Ces discours reflètent une continuité de sens où l’hérédité fait partie des représentations de la santé constituant un des vecteurs de l’identité biologique et psychique familiale intergénérationnelle. À ce niveau, les participants n’expriment pas consciemment que les facteurs héréditaires colorent leur identité mais celle-ci est déclinée dans leurs explications sur ce qui les caractérise en tant qu’individus actualisant des pratiques en

réponse à leur génotype et, « c’est parce que la valeur est dans le vivant qu’aucun jugement de valeur concernant son existence n’est porté sur lui. Là est le sens profond de l’identité attestée par le langage entre valeur et santé » (Canguilhem, 1969 : 158). Ainsi, s’il n’y pas de jugement adressé au génotype, par contre la capacité d’adaptation à celui-ci est exprimée en termes de bonnes ou de mauvaises habitudes où la normalisation vient appuyer une génétique défaillante. Sur ce plan, si d’une part, la capacité d’adaptation est partiellement déterminée par le génotype, d’autre part, l’adaptation à celui-ci ainsi qu’à l’environnement est déterminée par des conditions environnementales permettant l’actualisation de comportements issus de la culture familiale et sociale dominante influençant la définition et la perception de la santé déterminant le choix des pratiques adaptatives. Concrètement cela nous indique que « la sémantique est le reflet privilégié de l’histoire culturelle et de l’histoire individuelle, elle retrace donc la mémoire d’un apprentissage, celui du milieu extérieur qui concourt à la formation épigénétique de l’identité individuelle » (Danchin, 1977 : 207).

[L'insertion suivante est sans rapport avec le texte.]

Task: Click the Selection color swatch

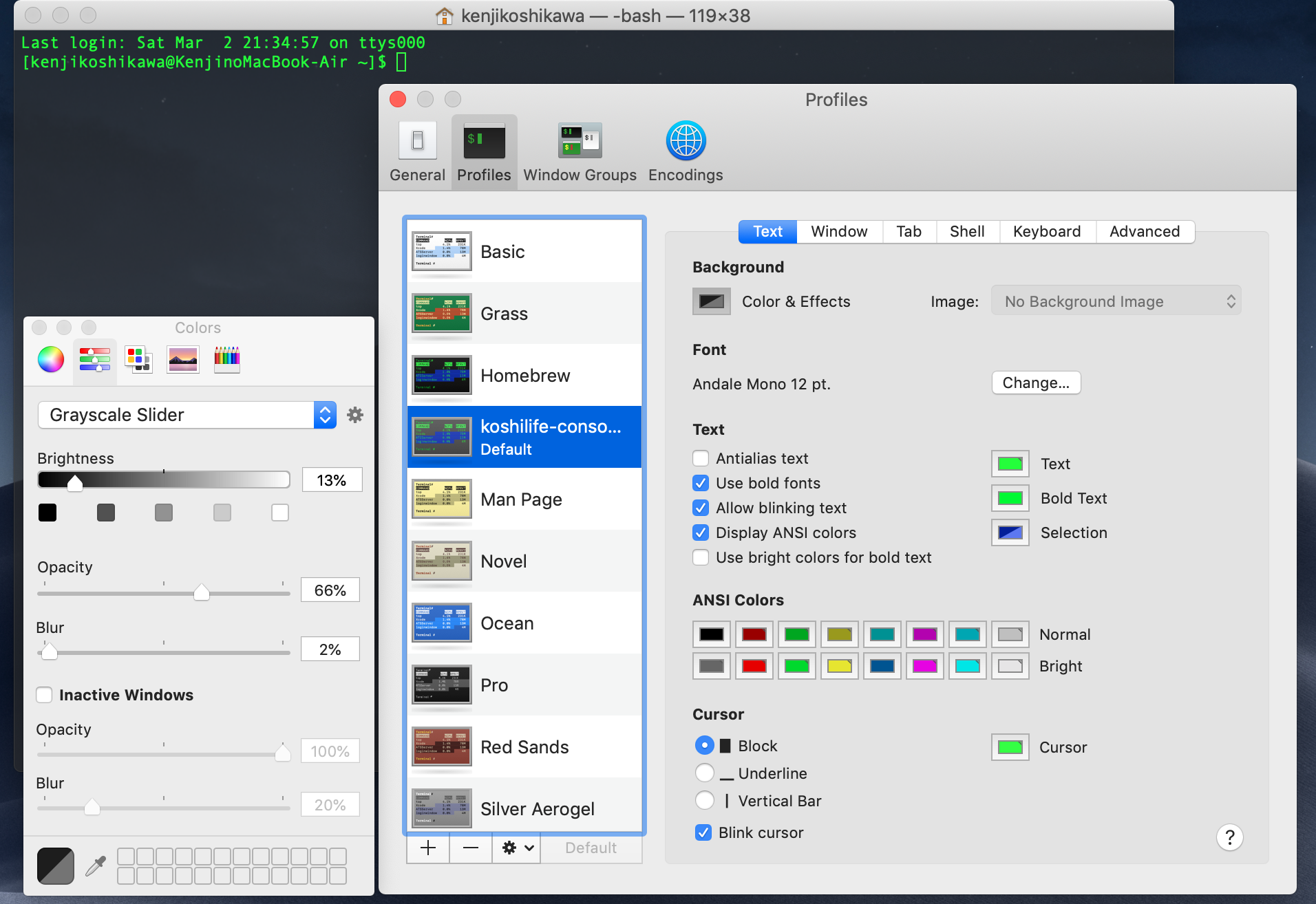Action: click(1010, 532)
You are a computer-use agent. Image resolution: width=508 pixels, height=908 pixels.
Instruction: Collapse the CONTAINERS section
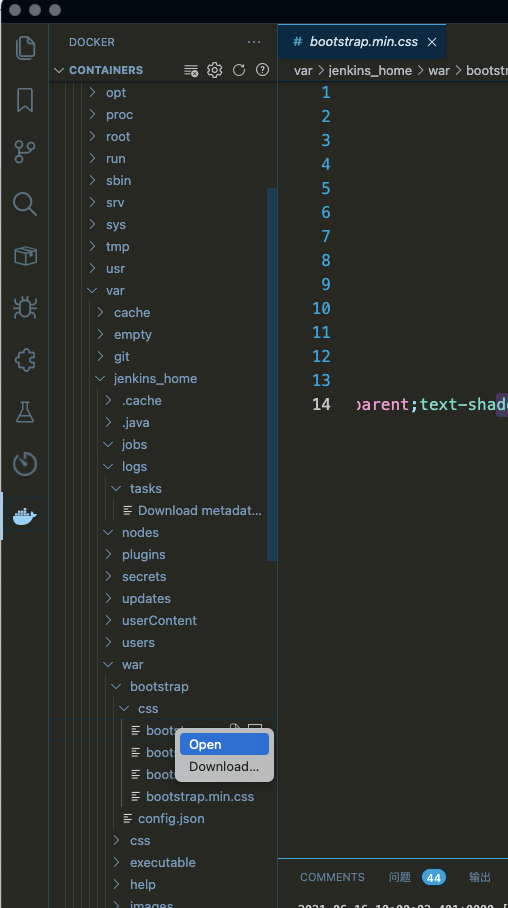click(x=99, y=70)
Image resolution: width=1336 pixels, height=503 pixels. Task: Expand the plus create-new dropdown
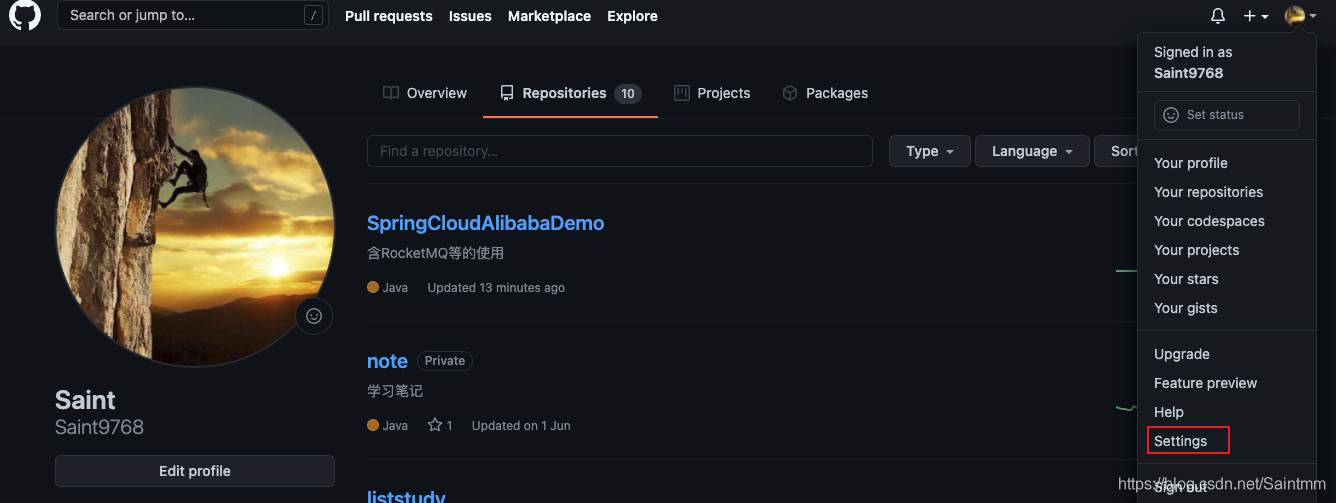(x=1255, y=16)
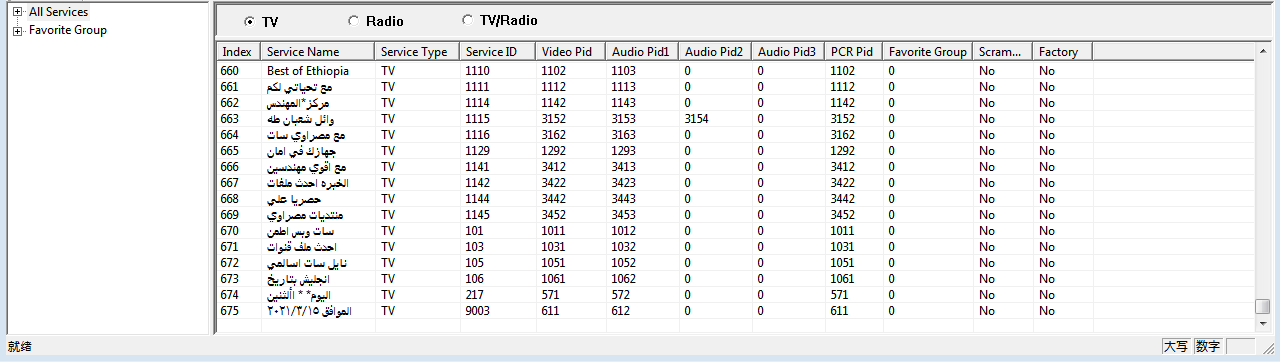
Task: Expand the Favorite Group tree node
Action: (17, 30)
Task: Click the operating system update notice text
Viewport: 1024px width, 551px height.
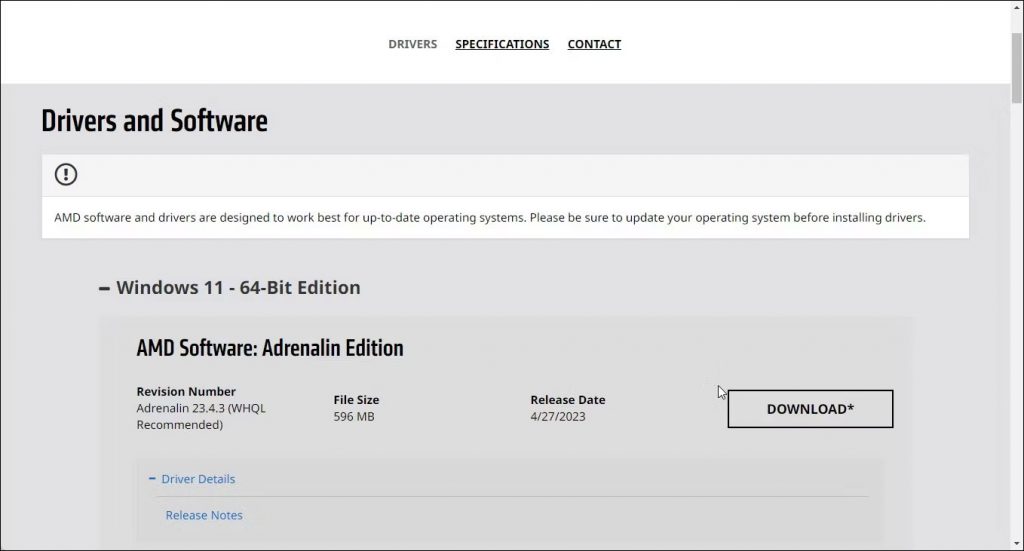Action: pos(489,217)
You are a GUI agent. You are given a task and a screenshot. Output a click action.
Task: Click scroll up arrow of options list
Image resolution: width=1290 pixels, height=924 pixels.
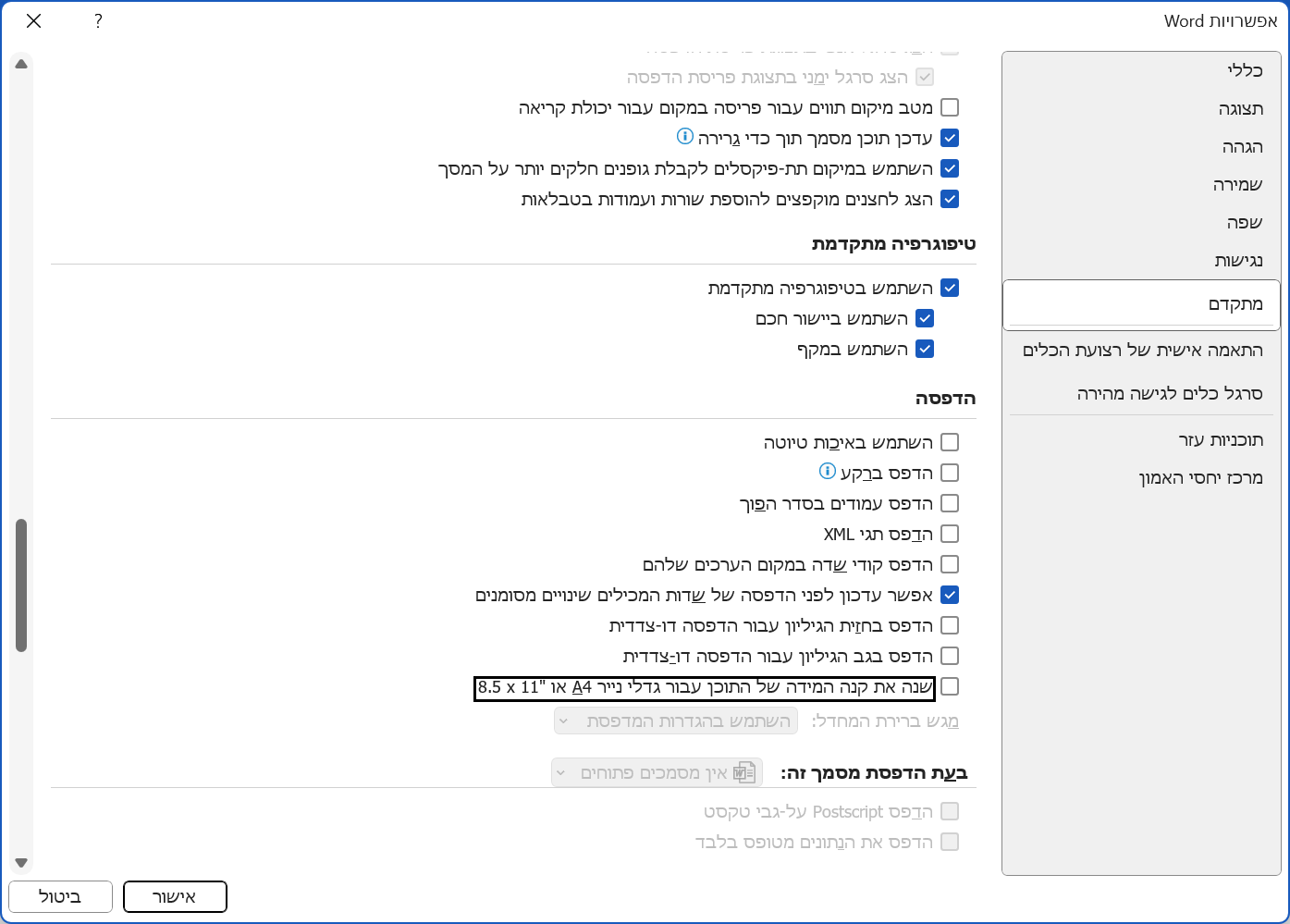[21, 65]
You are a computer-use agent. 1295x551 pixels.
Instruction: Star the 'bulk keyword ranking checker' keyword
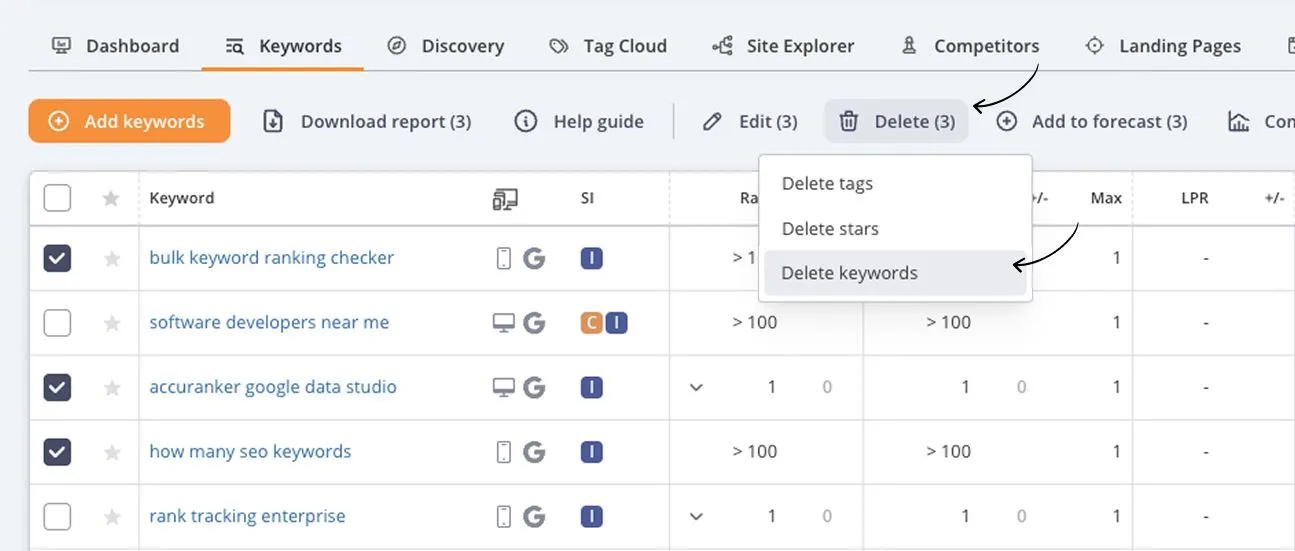point(111,259)
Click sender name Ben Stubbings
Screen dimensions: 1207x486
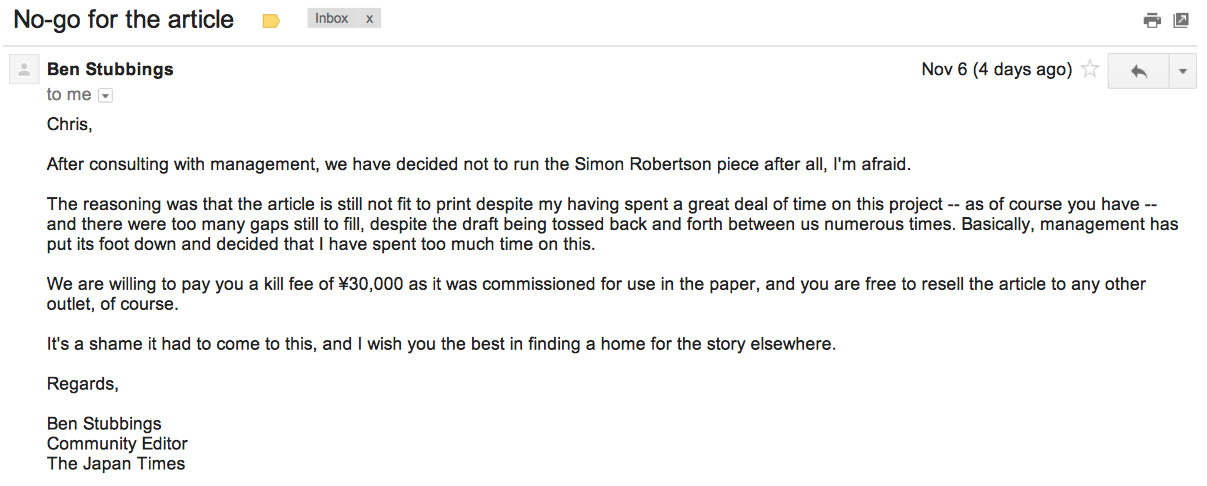click(x=110, y=69)
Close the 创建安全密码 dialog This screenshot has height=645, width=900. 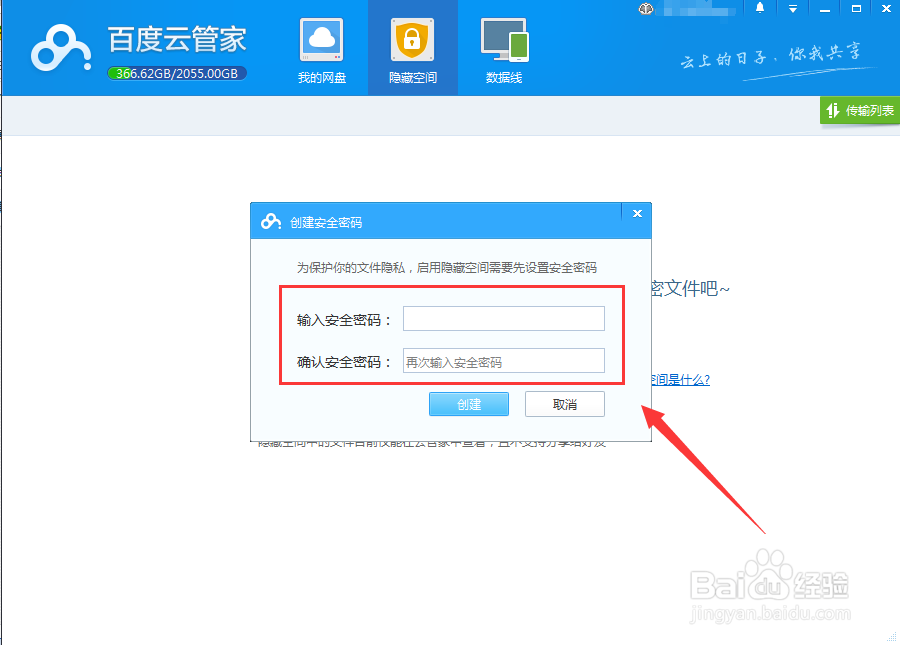click(637, 213)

Ainsi vu, le capital biologique ne se limite pas uniquement à une question d’héritabilité, de maladie ou de santé puisqu’il se combine à des éléments culturels servant à améliorer le potentiel et la qualité de l’adaptation ouvrant ainsi la porte à une définition contemporaine de la santé. Conséquemment, cette définition de la santé axée sur les qualités de l’adaptation phénotypique se voit investie par un discours figurant une nouvelle donne démontrant les effets du contexte social, culturel et économique dans lequel se construisent le corps, la santé et la maladie. Aujourd’hui, le facteur principal modifiant la perception et la définition de la santé est ce à quoi les participants se réfèrent quand ils évoquent le stress, et cet élément physiologique fondamental à la vie humaine est aussi celui qui semble influencer significativement la perception et la définition des critères de la qualité de vie.